The huge smiles on the faces of close to 100 children told the special story Thursday night at the Leesburg Resource Center.
That’s because Santa Claus – backed by a cadre of Leesburg police officers decked out in blue holiday hats – had spent quality time with each of them and they were heading home with stomachs full of graciously donated Domino’s pizza and cookies, wrapped gifts and brand new bikes, complete with safety helmets. And perhaps the best part of all – they and their families had just spent a couple of hours with officers who came together to make the whole magical evening possible.

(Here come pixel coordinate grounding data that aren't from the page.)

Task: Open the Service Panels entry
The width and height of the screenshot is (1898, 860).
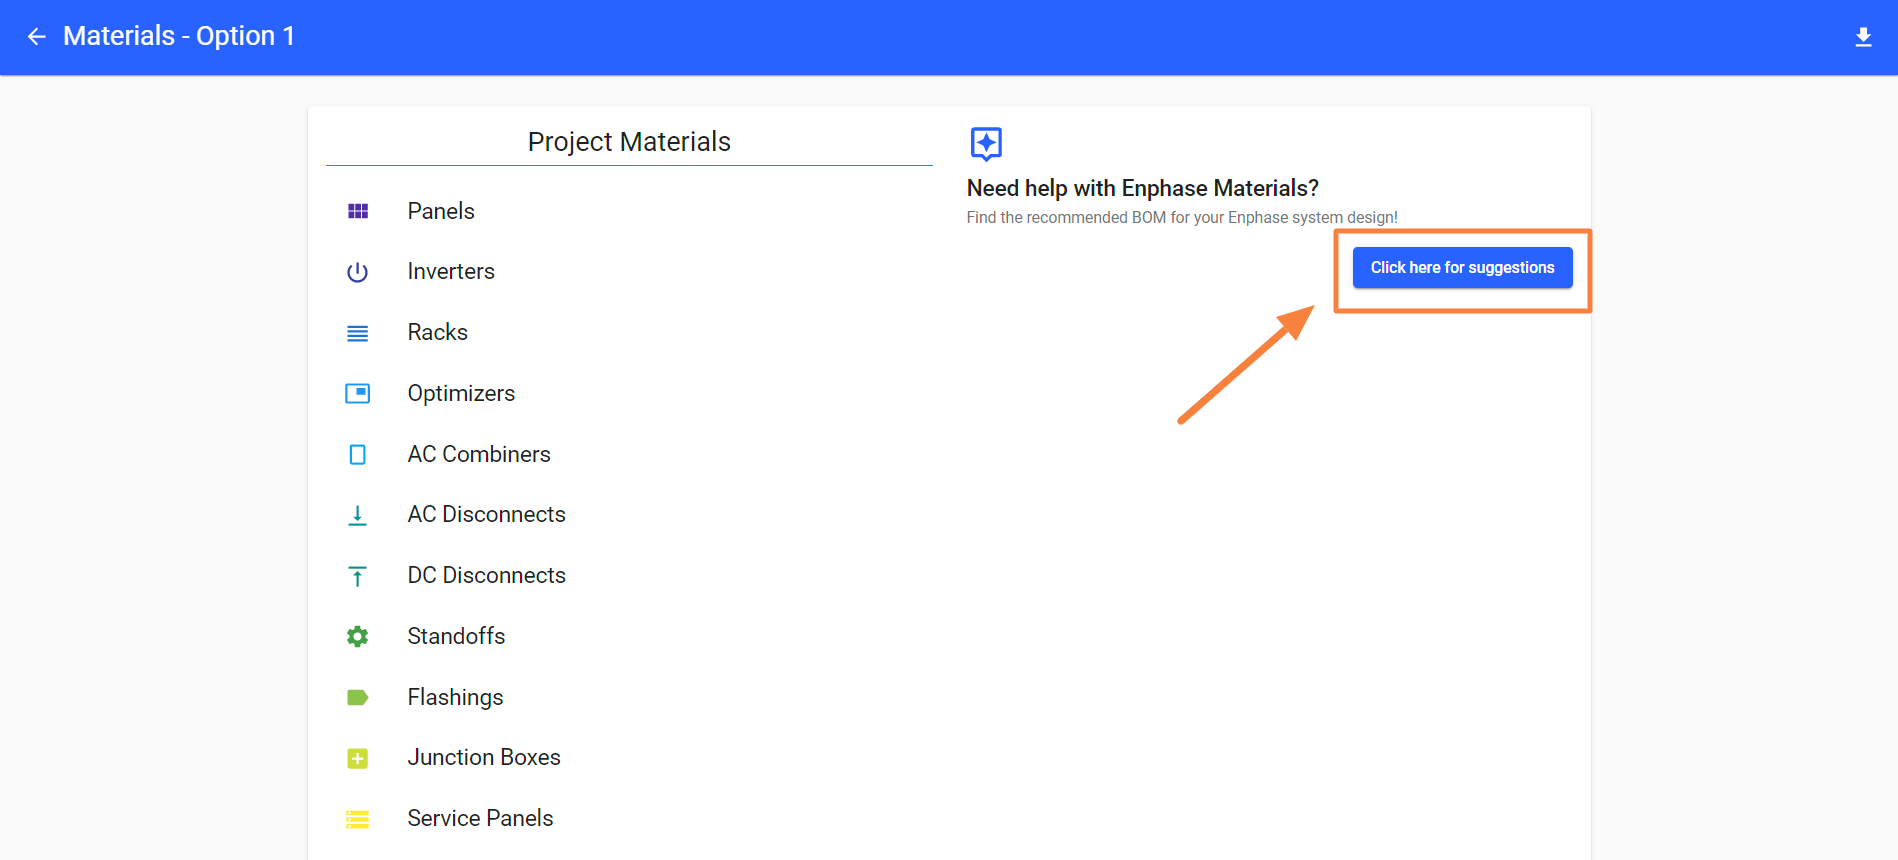Action: (480, 819)
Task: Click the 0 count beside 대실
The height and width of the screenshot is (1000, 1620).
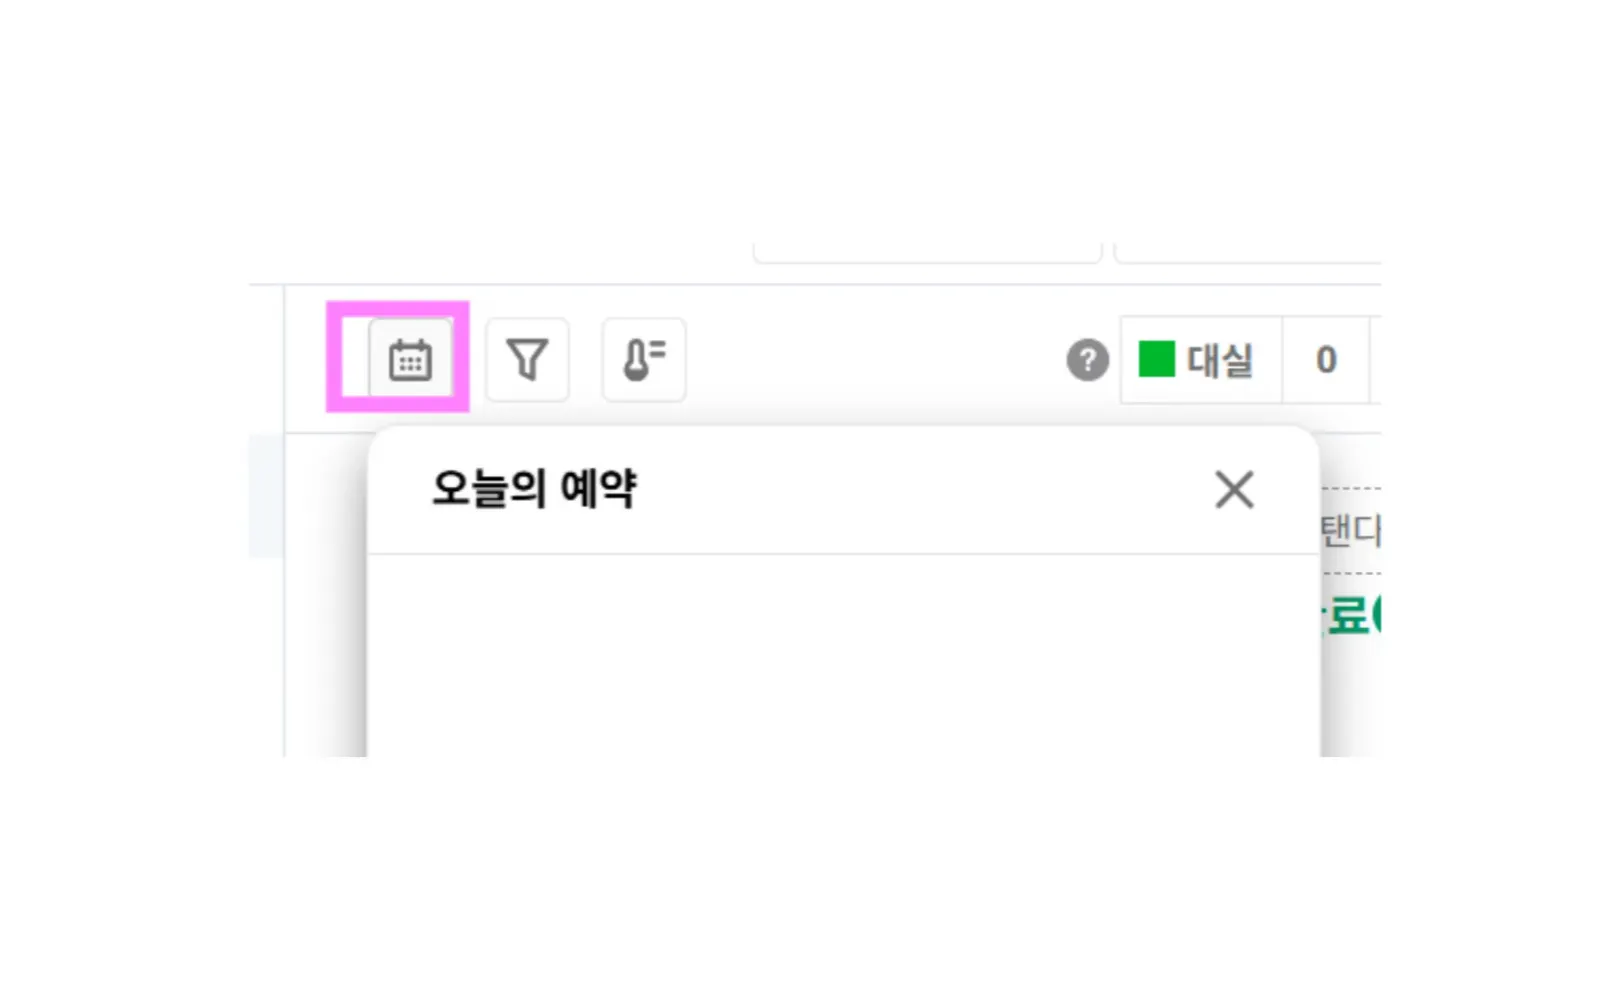Action: [x=1326, y=360]
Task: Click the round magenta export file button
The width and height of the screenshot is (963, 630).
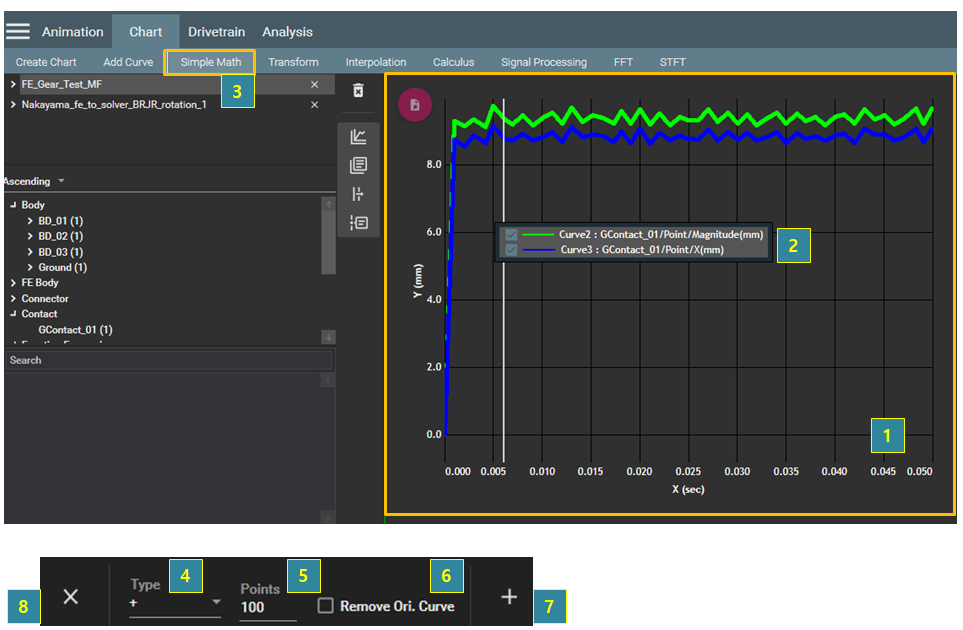Action: click(x=414, y=105)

The event clearly showed these families that there are many sides to law enforcement, including people with big hearts and caring attitudes who asked only one thing in return – the opportunity to share in the evening with these beaming children as they strapped on their helmets, mounted those shiny new bikes and pedaled a few feet to get the feel of the gifts they’ll always remember receiving.
“It felt good,” Carver Middle School seventh-grader Shevon Butler said about his new red ride, which came with a matching helmet. “It’s really cool. I was at Wal-Mart and I told my mom I wanted this bike for Christmas. So, she brought me here and I got the bike. I’m going to ride it every day.”
Shevon’s mom, Jennifer Bentley, said it meant a great deal for her son and two of his siblings to receive new bikes at the event. She said she’s a disabled mom and wasn’t going to be able to provide Christmas for her children until this opportunity came long.
“Their sister has a job so she bought them each a toy,” Bentley said. “But I wasn’t going to be able to do anything. I was reaching out to other programs and by time I got in touch with anybody, everything was closed. There was nothing that could be done.”
But that all changed when Bentley found out through Shevon’s school about the bike giveaway event.
“They were like, ‘Hey, we’ve got a program. We can help you out and get you in,” Bentley said. “I was like, ‘Sweet!” Thank God, because it made Christmas for them, honestly.”
Stories like that, Sgt. Kim Stewart said, is precisely why the Leesburg Police Department makes it a point to hold events like the bike and gift giveaway every year.
“A lot of these kids, their families are struggling for one reason or another,” she said. “So we get the information from the schools and we try and help those families out.”
Stewart, who handles community services for the police department and was responsible for putting Thursday’s event together, added that she really enjoys seeing the kids come in – some dressed up for the occasion – to sit in Santa’s lap and receive a special gift before the bikes come out.
“The kids get so excited,” she said. “And Santa even got a couple of notes.”
Senior Officer Alberto Venta, who serves as the school resource officer at Leesburg Elementary, said it’s an event he wouldn’t miss.
“It gives me a warm feeling,” he said, pointing out that somewhere between 20 and 30 students from his school attended the giveaway. “I try to help them out as much as I can while I’m at school. I know some of them are struggling and their parents are struggling. So it just feels great to give back to them.”
Lisa Romanelli, the 16-year-old daughter of Lt. Nick Romanelli, agreed.
“It’s great to see all these kids smiling and having a great time,” said the Eustis High School junior, who has volunteered at the giveaway for the past several years. “I love being able to help out and just make sure they keep those smiles on their faces and do what they need. I love seeing everybody smiling.”
Part of the overall goal of programs like Thursday’s bike and gift giveaway and the recent Shop With a Cop events the department puts on are to show children and their families a different side of law enforcement – especially those who have had run-ins with officers in the past. Stewart said those positive interactions are something she and her fellow officers always look forward to and try extremely hard to foster.
“This kind of changes things,” she said. “It’s very enlightening and very heartwarming. It’s a different side of law enforcement and it’s enjoyable.”
Stewart added that she had run into a woman earlier at the event who had brought her young son to get a bicycle. She said the woman recognized her shortly after arriving at the Resource Center.
“I arrested her numerous times as a youth growing up,” Stewart said. “We would go back and forth, back and forth. She came up and gave me a hug and thanked me. So it makes it all worthwhile.”